With the plight of their southern neighbors in mind, some Missouri superintendents now wonder: Could that happen here? The answer lies somewhere between a courtroom in Cole County and the legislature in Jefferson City.

Consolidation is generally a taboo political subject, said Jim Morris, director of public information at the Missouri Department of Elementary and Secondary Education. "People tend to have strong opinions on this issue."

Morris said consolidation was discussed in recent years due to the severity of the state's funding situation, but the topic hasn't surfaced as much lately since finances have improved.

"The question of whether consolidation could be a byproduct of the school funding lawsuit is anybody's guess," said Morris, "It could happen, but that's speculative at this point."

The lawsuit challenging the equity and adequacy of Missouri's funding mechanism, known as the foundation formula, was filed in January 2004 by the Committee for Education Equality, a group representing more than 240 districts throughout the state.

If Missouri were to follow in Arkansas's footsteps and consolidate all districts with fewer than 350 students, around 164 of the state's 524 districts would be affected.
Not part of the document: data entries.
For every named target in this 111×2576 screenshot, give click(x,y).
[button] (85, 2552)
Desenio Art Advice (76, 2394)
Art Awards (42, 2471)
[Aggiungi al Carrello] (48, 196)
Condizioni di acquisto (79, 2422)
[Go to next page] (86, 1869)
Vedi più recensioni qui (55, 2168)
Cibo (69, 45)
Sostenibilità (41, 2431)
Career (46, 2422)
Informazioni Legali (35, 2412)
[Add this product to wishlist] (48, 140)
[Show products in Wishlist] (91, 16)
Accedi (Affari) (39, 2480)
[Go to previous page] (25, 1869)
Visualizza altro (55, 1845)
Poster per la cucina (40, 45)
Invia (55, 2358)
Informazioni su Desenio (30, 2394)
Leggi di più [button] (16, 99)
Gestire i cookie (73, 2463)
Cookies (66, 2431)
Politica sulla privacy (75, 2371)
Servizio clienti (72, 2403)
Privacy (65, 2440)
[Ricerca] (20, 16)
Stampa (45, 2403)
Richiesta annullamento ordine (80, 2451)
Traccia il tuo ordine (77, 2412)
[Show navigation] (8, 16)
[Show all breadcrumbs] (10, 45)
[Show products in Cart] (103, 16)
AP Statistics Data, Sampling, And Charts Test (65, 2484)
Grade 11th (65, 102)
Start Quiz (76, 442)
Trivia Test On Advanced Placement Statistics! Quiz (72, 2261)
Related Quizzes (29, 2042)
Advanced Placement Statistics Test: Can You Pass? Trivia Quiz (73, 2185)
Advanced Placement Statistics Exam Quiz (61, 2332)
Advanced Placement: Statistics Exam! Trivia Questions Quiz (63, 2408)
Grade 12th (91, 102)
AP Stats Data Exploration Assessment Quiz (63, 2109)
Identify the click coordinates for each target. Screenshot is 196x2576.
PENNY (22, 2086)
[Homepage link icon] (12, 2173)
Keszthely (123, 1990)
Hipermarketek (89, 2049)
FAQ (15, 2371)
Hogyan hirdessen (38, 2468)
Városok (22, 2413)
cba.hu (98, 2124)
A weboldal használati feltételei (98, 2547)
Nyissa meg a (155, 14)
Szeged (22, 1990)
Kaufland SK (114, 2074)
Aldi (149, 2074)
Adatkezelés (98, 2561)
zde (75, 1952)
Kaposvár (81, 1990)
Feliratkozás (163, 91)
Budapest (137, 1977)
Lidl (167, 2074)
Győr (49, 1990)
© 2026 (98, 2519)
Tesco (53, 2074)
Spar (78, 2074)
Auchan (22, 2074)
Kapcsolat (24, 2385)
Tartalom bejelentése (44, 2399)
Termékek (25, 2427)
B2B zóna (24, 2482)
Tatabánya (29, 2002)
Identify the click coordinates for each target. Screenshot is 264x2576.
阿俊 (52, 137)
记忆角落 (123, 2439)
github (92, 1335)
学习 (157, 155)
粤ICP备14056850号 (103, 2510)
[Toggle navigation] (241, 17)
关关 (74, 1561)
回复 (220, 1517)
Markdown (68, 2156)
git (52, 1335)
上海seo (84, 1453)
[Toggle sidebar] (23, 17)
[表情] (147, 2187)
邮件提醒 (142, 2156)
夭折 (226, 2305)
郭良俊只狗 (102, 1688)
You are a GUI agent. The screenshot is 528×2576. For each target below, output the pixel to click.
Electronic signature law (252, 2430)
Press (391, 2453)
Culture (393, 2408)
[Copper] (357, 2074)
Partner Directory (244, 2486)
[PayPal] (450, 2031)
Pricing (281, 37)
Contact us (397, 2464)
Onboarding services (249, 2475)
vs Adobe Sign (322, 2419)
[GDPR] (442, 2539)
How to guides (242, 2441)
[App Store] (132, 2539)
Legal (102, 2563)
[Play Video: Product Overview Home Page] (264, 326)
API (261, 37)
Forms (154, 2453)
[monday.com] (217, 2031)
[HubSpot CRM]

That prospect was enough to prompt the Missouri Association of Rural Education to begin a recent campaign against small school consolidation in Missouri.

"The reason we're doing this now is to be proactive and get the word out that we do have good small rural schools," said Dr. Ray Patrick, executive director of the Warrensburg, Mo.-based group.

The association's members include 320 of the state's 524 districts. Patrick says national consultant Dr. Craig Wood, who was hired by the state in 2003 to examine the current funding system, told the legislature last year it had two options in fixing the funding problem -- raising taxes or consolidating.

"It's pretty obvious from the position the legislature took last year they're not going to raise taxes," Patrick said. "But it's our position that if a school district wants to reorganize or consolidate, that should be left up to residents in that district."

Local superintendents in small districts agreed, pointing out the many benefits smaller districts offer students, parents and teachers.

"Go ask the parents of smaller districts if they want to consolidate, and I think they will be overwhelmingly opposed to that," said David Fuemmeler, superintendent of Nell Holcomb School District. "There may be a point when schools are too small to function, but that's best determined by state standards and the local community."

No official stance

Morris said DESE does not have an official stance on school consolidation; however, in a position statement issued last fall, the state board of education advised that school size should not be a component in a new funding system.

"The decisive factor should be the quality of education. If a school district can meet standards and deliver a quality educational program, we don't care how big or small it is," Morris said. "Consolidation ought not be viewed as an inevitable outcome of the lawsuit. There are other solutions."

Morris said statewide consolidation such as occurred in Arkansas might provide short-term savings with the elimination of facilities, school board and administrative staff.

"But in the long term, the state is still responsible for educating the same number of kids," Morris said. "Consolidation is likely to be a one-time and perhaps fairly small savings."

Arkansas's Plainview-Rover School District consolidated with three other districts to become Two Rivers School District. Jimmy Cunningham is now an assistant superintendent in that district.

"It's forced us to commingle taxes, abolish voting rights and take control from communities," Cunningham said.

But it could have been worse, Cunningham said. Arkansas Gov. Mike Huckabee originally wanted the minimum enrollment for consolidation to be around 1,000 students, which would have affected many more districts.

"I guess this is about the best that could have happened out of it," Cunningham said. "But we're not satisfied."

Cunningham and representatives from other districts filed a federal lawsuit in late June to stop the mergers. The case has not yet been heard.